Immunotherapy is revolutionizing cancer treatment
In the past 50 years, understanding of cancer has advanced considerably, and treatments are far more effective. Thanks to new and innovative therapies, being diagnosed with cancer today is no longer a death sentence.
Some cancers that were once terminal in every case are now generally treatable. For example, childhood leukemia, testicular cancer, and Hodgkin’s disease — previously fatal — are now generally curable through chemotherapy. In 1968, a child with acute lymphoblastic leukemia (ALL) had a diagnosis that was almost uniformly fatal. Today’s best treatments provide cure rates approaching 90% for ALL.
The development of successful treatments has followed our understanding of the biology of the disease, attained through incremental advances and occasional moments of great insight. These advances paved the way for innovative cancer treatments including chemotherapy, radiation therapy, and targeted therapy, among others.
Today, a new era in medicine is revolutionizing how we diagnose, treat and hopefully one day cure the many diseases that make up cancer. The pipeline has never been more promising with 79% of medicines in development for cancer having the potential to be first-in-class treatments. More than 70% of cancer medicines in the pipeline also have the potential to be personalized medicines.
The latest and most exciting development in our search for a cure for cancer is in the growing field of cancer immunotherapy. Also known as immuno-oncology, cancer immunotherapy is a form of cancer treatment that uses the power of the body’s own immune system to prevent, control, and eliminate cancer.

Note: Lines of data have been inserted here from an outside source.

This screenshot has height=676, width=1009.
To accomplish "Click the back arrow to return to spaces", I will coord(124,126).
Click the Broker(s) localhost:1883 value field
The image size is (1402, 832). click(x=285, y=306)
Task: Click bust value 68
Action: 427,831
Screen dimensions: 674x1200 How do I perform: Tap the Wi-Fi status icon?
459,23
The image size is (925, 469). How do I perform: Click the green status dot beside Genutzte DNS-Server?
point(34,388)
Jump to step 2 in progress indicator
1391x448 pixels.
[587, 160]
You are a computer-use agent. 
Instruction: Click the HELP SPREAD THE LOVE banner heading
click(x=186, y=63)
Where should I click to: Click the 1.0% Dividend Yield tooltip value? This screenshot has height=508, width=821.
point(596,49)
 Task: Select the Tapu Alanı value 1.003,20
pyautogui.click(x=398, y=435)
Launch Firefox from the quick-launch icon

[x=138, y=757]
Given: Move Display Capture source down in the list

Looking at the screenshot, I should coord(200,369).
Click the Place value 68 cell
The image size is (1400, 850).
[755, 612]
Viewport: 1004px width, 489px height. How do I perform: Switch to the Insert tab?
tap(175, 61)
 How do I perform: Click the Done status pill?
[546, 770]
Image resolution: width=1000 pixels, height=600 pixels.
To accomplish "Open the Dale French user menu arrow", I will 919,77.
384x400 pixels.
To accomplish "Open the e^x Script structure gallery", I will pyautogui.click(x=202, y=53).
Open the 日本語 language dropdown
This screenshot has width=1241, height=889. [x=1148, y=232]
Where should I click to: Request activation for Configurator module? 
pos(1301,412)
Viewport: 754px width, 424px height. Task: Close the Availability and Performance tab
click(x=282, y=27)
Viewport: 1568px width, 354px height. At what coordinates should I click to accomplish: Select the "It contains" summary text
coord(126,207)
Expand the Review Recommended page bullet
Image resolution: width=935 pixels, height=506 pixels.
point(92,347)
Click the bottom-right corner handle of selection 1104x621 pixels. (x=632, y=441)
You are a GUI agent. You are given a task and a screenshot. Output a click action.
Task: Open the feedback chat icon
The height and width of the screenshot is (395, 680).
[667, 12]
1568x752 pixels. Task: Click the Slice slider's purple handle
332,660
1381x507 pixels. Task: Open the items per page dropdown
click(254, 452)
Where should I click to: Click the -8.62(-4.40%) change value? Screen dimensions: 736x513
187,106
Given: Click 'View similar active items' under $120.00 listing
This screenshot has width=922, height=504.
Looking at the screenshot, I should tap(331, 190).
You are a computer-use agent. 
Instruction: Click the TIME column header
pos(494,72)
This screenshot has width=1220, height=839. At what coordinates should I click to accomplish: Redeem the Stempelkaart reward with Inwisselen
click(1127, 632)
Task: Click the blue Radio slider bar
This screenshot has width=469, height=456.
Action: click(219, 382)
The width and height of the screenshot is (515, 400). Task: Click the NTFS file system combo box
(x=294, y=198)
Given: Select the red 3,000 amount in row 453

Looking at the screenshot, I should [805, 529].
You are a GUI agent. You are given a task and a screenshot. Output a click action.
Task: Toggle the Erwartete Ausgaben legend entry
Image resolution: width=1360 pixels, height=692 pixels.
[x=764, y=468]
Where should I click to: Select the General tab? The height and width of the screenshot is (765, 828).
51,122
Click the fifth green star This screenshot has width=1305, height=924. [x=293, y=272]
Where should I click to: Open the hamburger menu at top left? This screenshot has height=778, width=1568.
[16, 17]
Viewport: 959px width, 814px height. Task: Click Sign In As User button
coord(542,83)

According to the American Cancer Society (ACS), immunotherapy involves: 1.) stimulating, or boosting, the natural defenses of your immune system so it works harder or smarter to find and attack cancer cells; or, 2.) making substances in a laboratory that are just like immune system components, and using them to help restore or improve how your immune system works to find and attack cancer cells.
A class of immunotherapies have already achieved US Food and Drug Administration (FDA) approval in a range of cancers, including certain types of melanoma, non-small cell lung cancer, renal cell carcinoma, bladder cancer, head and neck cancer, liver cancer, and classic Hodgkin’s lymphoma. The first generation of immuno-oncology drugs are poised to become the standard of care across multiple tumor types in advanced disease, and are already being followed with other immune-activating agents.
Another immunotherapy approach is called adoptive cell transfer (ACT) which collects and uses a patients’ own immune cells to treat their cancer. One of the more advanced forms of ACT is CAR T-cell therapy. CAR stands for chimeric antigen receptor. CAR T-cell therapy employs the use of T-cells, which play a critical role in orchestrating the immune response and killing cells infected by pathogens.
In CAR T-cell therapy, some T-cells are taken from a patient’s blood and mixed with a special virus that makes the T-cells learn how to attach to tumor cells. The cells are then given back to the patient so they can find, attach to, and kill the cancer, the ACS explains. With the potential for this treatment to be effective against a wide variety of aggressive cancers, expectations and hopes are running high.
CAR T-cell therapy is just one of several main types of cancer immunotherapy, according to the ACS. Checkpoint inhibitors are drugs that basically take the “brakes” off the immune system, which helps it recognize and attack cancer cells. Cytokines (small proteins that carry messages between cells) stimulate the immune cells to attack cancer.
Immunomodulators are a group of drugs that generally boosts parts of the immune system to treat certain types of cancer. Cancer vaccines trigger an immune response to help prevent or treat cancer. Monoclonal antibodies (mAbs) are man-made versions of immune system proteins that can be very useful in treating cancer because they can be designed to attack a very specific part of a cancer cell.
Oncolytic viruses are lab-modified viruses designed to infect and kill certain tumor cells. Oncolytic viral therapies zero in on cancer cells, replicate, and cause them to rupture. They have been recognized as a promising new treatment, with the potential to be a standard therapeutic option for all cancer patients.
Some immunotherapy treatments use genetic engineering to enhance immune cells’ cancer-fighting capabilities and may be referred to as gene therapies. The gene editing technology CRISPR/Cas9 allows researchers to manipulate cancer cell function.
The first clinical trial involving CRISPR, a family of DNA sequences in bacteria and archaea, started in 2016. Today there are over 20 human trials underway. One of these trials will feature the first-ever attempt to edit cells inside the body, with the aim of targeting and destroying the genes of HPV that cause tumor growth.
The global prevalence of cancer is increasing rapidly, presenting an especially heavy burden for people in low and middle-income countries (LMICs). Collaborative and innovative thinking is now needed to expand access to cutting-edge cancer therapies, including immunotherapy. To this end, the research-based pharmaceutical industry is committed to facilitating public and private sector partnerships for better access to quality cancer care.
Teodoro B. Padilla is the executive director of Pharmaceutical and Healthcare Association of the Philippines (PHAP).PHAP represents the biopharmaceutical medicines and vaccines industry in the country. Its members are in the forefront of research and development efforts for COVID-19 and other diseases that affect Filipinos.